Off the Italian Coast
It was almost time for landfall. The trip had been mind-numbingly slow one, even though Marcellus Aemilius knew that Admiral Appius was pushing his crew to the limit. Some time ago the crew had detected something coming from the west, in the direction of Caralis, but Marcellus ignored it. Only Italia mattered.
Marcellus stared out into the sea again, as he had done many times before. Thinking... thinking of the last time he had taken a sea voyage...
...it was the autumn of 253 BC, at the Aemilii estate just outside of Roma. It was time for the midterm elections. All the senators had dropped everything and made for the capital, but this time it was to do usual Senatorial business instead of desparately try to control the peninsula.

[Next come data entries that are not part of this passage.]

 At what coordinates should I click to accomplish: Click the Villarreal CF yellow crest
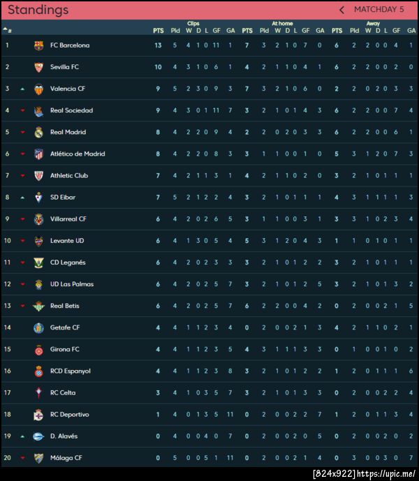point(38,219)
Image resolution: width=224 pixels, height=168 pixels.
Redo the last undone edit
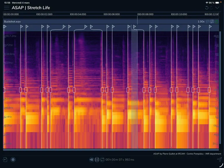click(x=211, y=8)
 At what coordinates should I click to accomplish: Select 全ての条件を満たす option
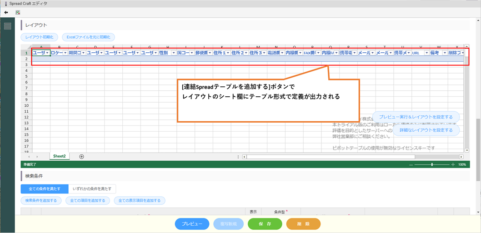coord(45,188)
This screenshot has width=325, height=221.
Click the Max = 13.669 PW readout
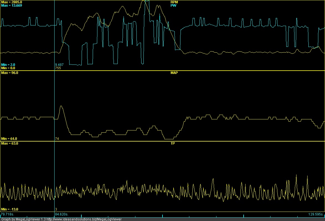11,5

The mood was good at the Aemilius family reunion. Servius had just mended ties with the family, saw some relatives for the first time since his Consular election, and had just seconded some legislation that Marcellus had drawn up. All was good.
Pater Lucius was laughing and sharing a drink with his adopted son and friend, Valerius Pallus. Manius the Mad was entertaining several of the children with... erm... impersonations, while his son, also named Marcellus, buried his head in his hands. Oppius was chatting with several young women, none of them looking anything like an Aemilius, about his experiences with the now-famous Battle of the Fort.
The rolling grassy fields of the estate were abound with life that magical evening.
A young, beautiful woman was shown to where the games were being held by the Aemilii's manservant Cato. She looked around at the festivities, clearly oblivious to all the merriment going on all around her. Instead, her mind was still on the invitation to this event.
"Why would someone five years older than me, who I first met when he was in his last year at the Scriptorium tell me to come here?" she thought. She barely knew the guy and yet he was telling her to come to this. This was the Aemilii family reunion! Aemilii! You couldn't get much more patrician or Roman than that!
She looked around for a few more minutes before spotting the man who had invited her.
"Marcellus!" she called out and waved. "Over here!"
Marcellus, spotting her, came over and greeted her. "Ah, Eutropia," he said, "glad to see you again. Come on, have some fun! There's somebody that I want you to meet."
"Um, Marcellus," she said, "why did you invite me here tonight? You and I barely know each other."
"Shh," he replied. "This isn't about people who barely know each other. This is about people who don't know each other at all. Eutropia, this is my nephew and our Consul, Servius Aemilius."
She gasped. "Wait - THE Servius Aemilius? The one who won all those battles in Afrika? The one who proposed this grand strategy in the east? The one who beat you in the Consular election?"
"Charmed, my lady." Servius stepped in, greeting Eutropia. "Although my dear uncle here insists that a series of raids would still have been wiser."
Marcellus ignored the present conversation. "Eutropia is VERY interested in foreign cultures, Servius."
Servius' eyes lit up. "Ah! Indeed, I have a bit of fascination with other peoples myself - when I'm not too busy killing them, that is." At this, Eutropia laughed. Marcellus, satisfied, departed. Neither of the other two noticed.
An hour later, Marcellus and Oppius were watching the two, sharing a drink and in deep conversation. All of their attention was focused on the other.
"Looks like setting him up with Eutropia was a good idea," said Oppius, coughing. Despite this, he still grinned.
Marcellus nodded. "Maybe now this'll hide his military side a little bit."
The reunion continued long into the night, with the festivities and drinking running late. But Servius and Eutropia noticed none of it, still paying all of their attention to the other.
Back on the ship, Marcellus mused. "That was a great night. Why couldn't it have lasted? Now I have to defeat Servius, endure Eutropia's eternal anger, and I still don't know what to do about Oppius. I just hope they all one day understand. The man she married is dead..."
He continued to stare out into the sea until a soldier tapped him on the back.
"Sir, it's time!"
"Thank you, soldier." He ran into the cabin where his own wife, Magna, was giving birth.
After an arduous several minutes, Marcellus had delivered the couple's third child. It was a boy.
"What shall we name him, dear?"
"I think we'll call him Herius. It's a good, strong name."
"He's so beautiful," she crooned.
"That's what Manius and his wife said about Servius," he said to himself.
"What was that, dear?"
"Nothing."
Really, it all came down to family, didn't it? This Roman Civil War, already the cause of thousands of casualties, was just caused by one powerful, dysfunctional family. Marcellus reckoned that the next reunion would be a lot bloodier.
He stayed with Magna and Herius and waited for landfall.